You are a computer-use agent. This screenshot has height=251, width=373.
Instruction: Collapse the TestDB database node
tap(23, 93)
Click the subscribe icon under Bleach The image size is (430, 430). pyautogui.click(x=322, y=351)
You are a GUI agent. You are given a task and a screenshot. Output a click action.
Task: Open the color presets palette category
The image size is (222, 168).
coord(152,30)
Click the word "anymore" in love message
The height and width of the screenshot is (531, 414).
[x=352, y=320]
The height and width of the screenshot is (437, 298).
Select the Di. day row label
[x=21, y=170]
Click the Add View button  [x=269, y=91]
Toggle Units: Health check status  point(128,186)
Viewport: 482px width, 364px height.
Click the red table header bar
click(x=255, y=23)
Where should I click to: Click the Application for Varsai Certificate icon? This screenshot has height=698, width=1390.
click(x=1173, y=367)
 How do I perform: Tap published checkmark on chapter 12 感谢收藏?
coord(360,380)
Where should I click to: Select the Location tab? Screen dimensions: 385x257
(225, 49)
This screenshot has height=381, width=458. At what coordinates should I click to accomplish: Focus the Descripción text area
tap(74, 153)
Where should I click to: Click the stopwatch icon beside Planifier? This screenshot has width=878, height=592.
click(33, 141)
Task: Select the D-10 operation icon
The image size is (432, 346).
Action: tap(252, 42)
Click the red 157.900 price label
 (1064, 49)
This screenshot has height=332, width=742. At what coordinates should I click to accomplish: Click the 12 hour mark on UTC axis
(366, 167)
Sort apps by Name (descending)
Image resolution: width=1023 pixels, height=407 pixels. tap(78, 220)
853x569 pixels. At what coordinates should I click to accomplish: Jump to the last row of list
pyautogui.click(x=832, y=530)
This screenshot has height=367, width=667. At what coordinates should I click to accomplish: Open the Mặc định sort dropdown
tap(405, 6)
^^^^^^^^^^^^^^^^
### About this exercise
Check each line of the data above, and please copy the ones in which the string "agent" occurs.

### Solution
You are a computer-use agent. This screenshot has height=251, width=373.
You are a GUI agent. You are given a task and a screenshot. Output a click action.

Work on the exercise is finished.